The key insight is role assignment. Each prompt tells Claude exactly who to be and what format to produce. Context-task-structure, every time.

Context: "You are a senior product manager" not "help me think about this feature."

Task: Clear deliverables. Not "explore" but "produce user stories in Given-When-Then format."

Structure: Output format specified upfront. Sections, bullets, code blocks. No guessing.

This pattern eliminates the conversation trap. You don't go back and forth clarifying requirements. You don't iterate on copy. You don't debug incomplete code. One prompt, complete output.

Setting Up Your Stack

Make this repeatable. Create three prompt files:

~/prompts/
  ├── pm-spec.md
  ├── ux-writer.md
  └── backend-dev.md

Each file contains the role prompt template.
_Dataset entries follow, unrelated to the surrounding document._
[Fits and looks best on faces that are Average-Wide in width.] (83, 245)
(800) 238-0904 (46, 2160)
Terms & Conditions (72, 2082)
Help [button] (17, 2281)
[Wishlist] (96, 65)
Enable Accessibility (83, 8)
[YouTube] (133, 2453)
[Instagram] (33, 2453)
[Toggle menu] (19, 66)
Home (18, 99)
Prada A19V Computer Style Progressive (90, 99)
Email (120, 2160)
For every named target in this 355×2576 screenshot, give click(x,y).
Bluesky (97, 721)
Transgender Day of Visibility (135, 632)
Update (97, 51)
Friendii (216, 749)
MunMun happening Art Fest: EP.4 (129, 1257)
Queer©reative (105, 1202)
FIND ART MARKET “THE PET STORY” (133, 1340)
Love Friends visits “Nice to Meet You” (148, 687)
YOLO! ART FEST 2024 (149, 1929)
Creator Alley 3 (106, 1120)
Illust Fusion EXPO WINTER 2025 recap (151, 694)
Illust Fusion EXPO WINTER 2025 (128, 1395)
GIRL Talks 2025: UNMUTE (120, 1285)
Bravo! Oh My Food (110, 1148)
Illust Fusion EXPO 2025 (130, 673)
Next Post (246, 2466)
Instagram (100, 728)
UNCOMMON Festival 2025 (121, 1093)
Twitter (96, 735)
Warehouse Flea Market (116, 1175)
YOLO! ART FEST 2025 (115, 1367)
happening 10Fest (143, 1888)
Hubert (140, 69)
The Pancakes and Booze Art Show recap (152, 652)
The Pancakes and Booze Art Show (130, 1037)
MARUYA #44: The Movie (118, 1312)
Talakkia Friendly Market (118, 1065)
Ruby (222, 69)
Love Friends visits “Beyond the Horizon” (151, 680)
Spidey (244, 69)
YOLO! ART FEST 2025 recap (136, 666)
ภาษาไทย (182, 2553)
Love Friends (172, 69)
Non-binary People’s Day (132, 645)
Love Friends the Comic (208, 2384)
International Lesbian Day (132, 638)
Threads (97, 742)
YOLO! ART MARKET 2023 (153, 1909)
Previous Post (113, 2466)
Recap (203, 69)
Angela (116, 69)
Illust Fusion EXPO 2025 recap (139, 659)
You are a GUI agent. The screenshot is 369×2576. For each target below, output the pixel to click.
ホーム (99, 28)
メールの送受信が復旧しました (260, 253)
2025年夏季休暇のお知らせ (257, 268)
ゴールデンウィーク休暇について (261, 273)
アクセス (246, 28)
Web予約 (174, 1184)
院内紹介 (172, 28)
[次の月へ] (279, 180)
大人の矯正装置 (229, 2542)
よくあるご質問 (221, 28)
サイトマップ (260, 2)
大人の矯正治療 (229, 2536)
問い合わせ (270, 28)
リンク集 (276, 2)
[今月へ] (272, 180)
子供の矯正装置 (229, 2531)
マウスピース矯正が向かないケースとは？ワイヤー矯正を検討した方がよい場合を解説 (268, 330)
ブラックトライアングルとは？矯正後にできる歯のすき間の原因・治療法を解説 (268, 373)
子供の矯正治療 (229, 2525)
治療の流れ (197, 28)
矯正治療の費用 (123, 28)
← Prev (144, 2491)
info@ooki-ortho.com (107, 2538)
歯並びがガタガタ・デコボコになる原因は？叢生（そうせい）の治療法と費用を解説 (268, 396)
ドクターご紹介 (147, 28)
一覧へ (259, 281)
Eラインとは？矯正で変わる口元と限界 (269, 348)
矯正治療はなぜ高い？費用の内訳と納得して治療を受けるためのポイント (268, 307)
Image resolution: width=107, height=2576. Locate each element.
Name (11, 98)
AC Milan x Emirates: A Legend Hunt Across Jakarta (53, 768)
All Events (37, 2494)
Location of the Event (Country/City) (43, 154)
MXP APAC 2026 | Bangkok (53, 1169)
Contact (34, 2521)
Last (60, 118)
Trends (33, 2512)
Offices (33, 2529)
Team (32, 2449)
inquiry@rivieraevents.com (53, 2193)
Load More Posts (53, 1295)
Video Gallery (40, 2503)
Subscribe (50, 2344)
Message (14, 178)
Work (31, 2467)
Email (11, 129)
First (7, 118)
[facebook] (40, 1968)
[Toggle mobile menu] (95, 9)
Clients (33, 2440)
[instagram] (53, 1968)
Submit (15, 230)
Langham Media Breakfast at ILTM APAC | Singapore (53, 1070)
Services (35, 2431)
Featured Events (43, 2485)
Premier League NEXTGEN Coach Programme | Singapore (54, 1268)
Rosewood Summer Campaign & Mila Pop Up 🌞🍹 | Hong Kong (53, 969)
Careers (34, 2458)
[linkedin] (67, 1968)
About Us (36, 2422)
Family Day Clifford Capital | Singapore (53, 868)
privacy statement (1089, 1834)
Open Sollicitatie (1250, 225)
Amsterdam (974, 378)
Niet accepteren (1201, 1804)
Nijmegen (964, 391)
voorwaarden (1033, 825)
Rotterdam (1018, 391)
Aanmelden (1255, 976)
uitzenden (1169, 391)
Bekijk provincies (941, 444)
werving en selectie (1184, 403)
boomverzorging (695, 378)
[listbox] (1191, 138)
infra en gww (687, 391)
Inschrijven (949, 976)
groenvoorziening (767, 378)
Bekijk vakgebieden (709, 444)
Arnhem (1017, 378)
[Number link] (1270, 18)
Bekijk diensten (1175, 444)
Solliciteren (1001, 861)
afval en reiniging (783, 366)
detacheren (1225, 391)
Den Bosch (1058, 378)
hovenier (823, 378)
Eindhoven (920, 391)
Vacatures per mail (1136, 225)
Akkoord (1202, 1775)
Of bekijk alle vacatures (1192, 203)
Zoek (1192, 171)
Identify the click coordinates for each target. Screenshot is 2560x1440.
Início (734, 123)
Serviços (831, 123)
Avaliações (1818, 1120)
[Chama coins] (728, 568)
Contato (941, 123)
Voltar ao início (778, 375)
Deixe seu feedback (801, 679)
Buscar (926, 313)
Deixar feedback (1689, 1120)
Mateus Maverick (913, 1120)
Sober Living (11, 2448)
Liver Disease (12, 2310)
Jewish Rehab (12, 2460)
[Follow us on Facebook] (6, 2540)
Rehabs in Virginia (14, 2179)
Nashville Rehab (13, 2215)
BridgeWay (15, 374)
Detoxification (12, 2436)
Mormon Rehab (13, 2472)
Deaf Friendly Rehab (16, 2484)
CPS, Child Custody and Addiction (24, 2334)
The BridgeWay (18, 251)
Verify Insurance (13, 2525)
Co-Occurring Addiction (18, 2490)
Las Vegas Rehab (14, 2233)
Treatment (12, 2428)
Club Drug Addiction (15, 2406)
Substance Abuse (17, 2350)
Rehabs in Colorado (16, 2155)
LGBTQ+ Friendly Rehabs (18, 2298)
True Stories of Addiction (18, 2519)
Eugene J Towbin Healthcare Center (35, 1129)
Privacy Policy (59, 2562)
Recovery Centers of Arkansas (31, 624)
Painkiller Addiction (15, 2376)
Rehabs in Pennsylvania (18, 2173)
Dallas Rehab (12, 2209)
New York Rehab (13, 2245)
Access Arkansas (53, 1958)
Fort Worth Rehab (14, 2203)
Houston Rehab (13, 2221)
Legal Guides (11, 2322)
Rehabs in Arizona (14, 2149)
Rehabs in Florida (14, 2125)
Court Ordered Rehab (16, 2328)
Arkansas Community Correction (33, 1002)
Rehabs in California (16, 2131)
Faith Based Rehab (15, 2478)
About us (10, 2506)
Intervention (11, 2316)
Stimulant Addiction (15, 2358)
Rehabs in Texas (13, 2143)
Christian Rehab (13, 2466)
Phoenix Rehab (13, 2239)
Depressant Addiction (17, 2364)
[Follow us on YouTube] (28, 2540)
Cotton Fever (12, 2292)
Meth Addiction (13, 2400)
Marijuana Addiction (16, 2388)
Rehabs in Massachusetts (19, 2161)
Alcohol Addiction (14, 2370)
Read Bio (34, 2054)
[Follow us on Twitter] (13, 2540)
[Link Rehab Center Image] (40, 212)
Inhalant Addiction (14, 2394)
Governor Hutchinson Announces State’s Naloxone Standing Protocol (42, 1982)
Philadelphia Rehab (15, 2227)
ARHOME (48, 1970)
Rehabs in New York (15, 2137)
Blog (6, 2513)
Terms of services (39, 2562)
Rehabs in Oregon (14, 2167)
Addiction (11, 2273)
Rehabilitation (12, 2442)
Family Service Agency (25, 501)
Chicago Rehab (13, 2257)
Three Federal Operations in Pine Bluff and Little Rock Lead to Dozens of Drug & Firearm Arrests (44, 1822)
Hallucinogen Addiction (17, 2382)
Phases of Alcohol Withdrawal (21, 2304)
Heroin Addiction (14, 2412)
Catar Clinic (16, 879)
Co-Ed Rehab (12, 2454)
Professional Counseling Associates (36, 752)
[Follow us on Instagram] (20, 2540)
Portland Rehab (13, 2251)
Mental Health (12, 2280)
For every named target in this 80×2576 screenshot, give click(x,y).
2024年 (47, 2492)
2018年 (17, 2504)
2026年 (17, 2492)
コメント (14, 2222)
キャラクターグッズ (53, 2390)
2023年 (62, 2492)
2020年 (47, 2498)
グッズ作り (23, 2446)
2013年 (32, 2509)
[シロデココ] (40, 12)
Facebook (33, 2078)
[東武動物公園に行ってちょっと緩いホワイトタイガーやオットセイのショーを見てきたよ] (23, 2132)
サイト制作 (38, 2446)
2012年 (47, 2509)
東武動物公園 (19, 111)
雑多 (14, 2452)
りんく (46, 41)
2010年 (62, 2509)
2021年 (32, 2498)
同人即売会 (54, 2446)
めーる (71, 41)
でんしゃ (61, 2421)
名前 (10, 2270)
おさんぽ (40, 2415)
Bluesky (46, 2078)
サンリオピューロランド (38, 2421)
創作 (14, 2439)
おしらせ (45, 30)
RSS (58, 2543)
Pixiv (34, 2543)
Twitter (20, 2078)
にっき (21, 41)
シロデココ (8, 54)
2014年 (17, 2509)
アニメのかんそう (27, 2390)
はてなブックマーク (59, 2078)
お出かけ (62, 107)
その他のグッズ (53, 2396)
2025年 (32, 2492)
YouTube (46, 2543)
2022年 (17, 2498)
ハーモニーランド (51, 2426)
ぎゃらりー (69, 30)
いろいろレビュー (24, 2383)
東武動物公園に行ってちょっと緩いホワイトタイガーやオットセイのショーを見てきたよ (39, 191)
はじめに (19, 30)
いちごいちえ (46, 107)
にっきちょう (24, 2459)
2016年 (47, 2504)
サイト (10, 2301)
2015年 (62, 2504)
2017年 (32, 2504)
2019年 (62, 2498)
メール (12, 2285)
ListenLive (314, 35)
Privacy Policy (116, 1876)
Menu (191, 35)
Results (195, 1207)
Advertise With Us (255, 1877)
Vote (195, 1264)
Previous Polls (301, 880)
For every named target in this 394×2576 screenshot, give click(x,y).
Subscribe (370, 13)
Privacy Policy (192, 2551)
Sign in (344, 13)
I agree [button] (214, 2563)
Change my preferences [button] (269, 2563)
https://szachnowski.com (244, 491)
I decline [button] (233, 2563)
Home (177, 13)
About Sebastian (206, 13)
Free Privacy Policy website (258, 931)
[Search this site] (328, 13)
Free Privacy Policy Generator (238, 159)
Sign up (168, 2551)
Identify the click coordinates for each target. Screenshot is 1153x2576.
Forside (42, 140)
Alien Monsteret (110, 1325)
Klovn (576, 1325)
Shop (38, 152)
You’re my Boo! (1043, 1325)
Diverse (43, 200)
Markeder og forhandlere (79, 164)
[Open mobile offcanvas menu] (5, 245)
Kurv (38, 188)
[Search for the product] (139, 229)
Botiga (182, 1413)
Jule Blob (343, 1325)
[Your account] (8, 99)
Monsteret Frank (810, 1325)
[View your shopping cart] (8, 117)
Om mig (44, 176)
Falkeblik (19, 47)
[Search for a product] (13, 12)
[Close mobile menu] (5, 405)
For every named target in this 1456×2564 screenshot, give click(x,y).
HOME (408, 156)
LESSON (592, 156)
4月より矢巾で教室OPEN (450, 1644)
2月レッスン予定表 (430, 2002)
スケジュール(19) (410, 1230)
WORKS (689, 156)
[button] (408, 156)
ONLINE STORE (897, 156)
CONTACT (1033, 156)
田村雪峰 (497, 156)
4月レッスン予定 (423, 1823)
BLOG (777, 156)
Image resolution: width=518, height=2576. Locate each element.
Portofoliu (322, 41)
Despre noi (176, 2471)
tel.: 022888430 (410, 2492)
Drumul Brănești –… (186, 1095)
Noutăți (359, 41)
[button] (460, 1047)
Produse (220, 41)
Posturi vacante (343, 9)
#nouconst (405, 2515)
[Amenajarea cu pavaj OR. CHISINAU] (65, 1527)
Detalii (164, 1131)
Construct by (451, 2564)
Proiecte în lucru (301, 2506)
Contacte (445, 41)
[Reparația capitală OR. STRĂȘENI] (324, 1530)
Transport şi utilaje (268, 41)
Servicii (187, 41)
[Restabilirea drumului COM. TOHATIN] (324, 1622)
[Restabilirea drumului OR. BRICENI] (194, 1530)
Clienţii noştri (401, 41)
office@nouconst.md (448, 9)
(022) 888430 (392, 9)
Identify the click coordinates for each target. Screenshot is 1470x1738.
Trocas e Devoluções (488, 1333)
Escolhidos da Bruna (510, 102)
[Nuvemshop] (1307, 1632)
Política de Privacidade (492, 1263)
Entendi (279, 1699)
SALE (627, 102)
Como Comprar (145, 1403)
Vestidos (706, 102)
When you get a feature brief:

  1. Paste the brief into each prompt file
  2. Run Claude with each prompt
  3. Save the outputs to your project

Project structure:

project-save-articles/
├── specs/
│   └── pm-spec.md           # PM output
├── copy/
│   └── ux-copy.md           # UX writer output
├── backend/
│   ├── models.py            # Developer output
│   ├── schemas.py
│   ├── endpoints.py
│   └── tests.py
└── feature-brief.md         # Original input

The PM spec lives alongside your code. The UX copy becomes your frontend copy. The developer output becomes your backend. Everything traceable to the original brief.

Prompts, Not Conversations

Most AI workflows fail because they treat the tool like a junior colleague. "Hey, can you help me think about this feature?" Then you're in a chat. Iterating. Explaining context. Fixing misunderstandings.

The solo dev stack treats AI like specialized contractors. You wouldn't ask your PM to "help think about" requirements. You'd give them a brief and expect a spec. Same for UX writers. Same for developers.

Role prompts encode your standards. The output format matches your workflow. The quality is consistent because the prompt is consistent.

One messy brief. Three role prompts. Ten seconds to full spec, copy, and code. That's the solo dev startup stack.